Black ringoids: spinning balanced black objects in dgeq 5 dimensions -- the codimension-two case

We propose a general framework for the study of asymptotically flat black objects with $k+1$ equal magnitude angular momenta in $d\geq 5$ spacetime dimensions (with $0\leq k\leq \big[\frac{d-5}{2} \big]$). In this approach, the dependence on all angular coordinates but one is factorized, which leads to a codimension-two problem. This framework can describe black holes with spherical horizon topology, the simplest solutions corresponding to a class of Myers-Perry black holes. A different set of solutions describes balanced black objects with $S^{n+1} \times S^{2k+1}$ horizon topology.
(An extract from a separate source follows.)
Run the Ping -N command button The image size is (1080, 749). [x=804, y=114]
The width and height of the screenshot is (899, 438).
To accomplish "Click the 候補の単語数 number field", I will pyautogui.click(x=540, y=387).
The simplest members of this family are the black rings $(k=0)$. The solutions with $k>0$ are dubbed $black~ringoids$. Based on the nonperturbative numerical results found for several values of $(n,k)$, we propose a general picture for the properties and the phase diagram of these solutions and the associated black holes with spherical horizon topology: $n=1$ black ringoids repeat the $k=0$ pattern of black rings and Myers-Perry black holes in 5 dimensions, whereas $n>1$ black ringoids follow the pattern of higher dimensional black rings associated with `pinched' black holes and Myers-Perry black holes.